- 短文 -

---

C# 寫 LeetCode Medium #2 Add Two Numbers

2. Add Two Numbers

You are given two non-empty linked lists representing two non-negative integers. The digits are stored in reverse orderand each of their nodes contain a single digit. Add the two numbers and return it as a linked list.

You may assume the two numbers do not contain any leading zero, except the number 0 itself.

Example:

Input: (2 -> 4 -> 3) + (5 -> 6 -> 4)
Output: 7 -> 0 -> 8
Explanation: 342 + 465 = 807.


代碼：

static void Main(string[] args)
        {
            ListNode l1 = new ListNode(3);
            l1.next = new ListNode(6);
            l1.next.next = new ListNode(9);

            ListNode l2 = new ListNode(7);
            l2.next = new ListNode(0);
            l2.next.next = new ListNode(3);

            var res= addTwoNumbers(l1, l2);
            while (res != null)

---

- 資料區 -
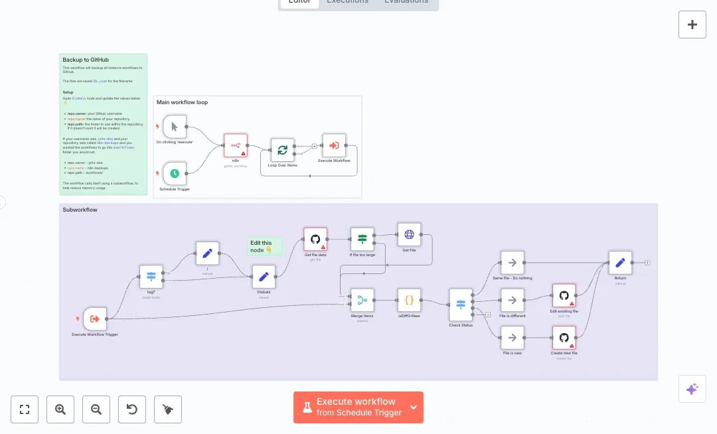Open the Create new file GitHub node
The image size is (717, 434).
coord(564,338)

---

- 你的任務 -
接續上方那篇用 C# 解 LeetCode「Add Two Numbers」的短文，從最後一行之後繼續寫。

- 練習解答 -
            {
                Console.Write(res.val);
                res = res.next;
            }
            Console.ReadKey();
        }

        public class ListNode
        {
            public int val;
            public ListNode next;
            public ListNode(int x) { val = x; }
        }

        public static ListNode addTwoNumbers(ListNode l1, ListNode l2)
        {
            ListNode l3 = new ListNode(0);
            ListNode head = l3;
            int sum = 0;
            while (l1 != null || l2 != null)
            {
                sum = sum > 9 ? 1 : 0;
                if (l1 != null)
                {
                    sum += l1.val;
                    l1 = l1.next;
                }
                if (l2 != null)
                {
                    sum += l2.val;
                    l2 = l2.next;
                }
                //存儲在l3中
                l3.next = new ListNode(sum % 10);
                l3 = l3.next;
            }
            //判斷最後一項是否和大於9，大於則須要再添加一個1.
            if (sum > 9)
            {
                l3.next = new ListNode(1);
            }
            return head.next;
        }

 

解析：

輸入：ListNode類型的兩個參數

輸出：第一個節點。

思想：

　　循環鏈表中的每一位，sum存儲兩個鏈表對應位上的和。經過觀察不難發現規律，若是上一位和大於9，則下一位初始sum爲1，將結果存儲在新的鏈表中。

　　最後一位上和大於9時，再多加一位，值爲1。

時間複雜度：O(n)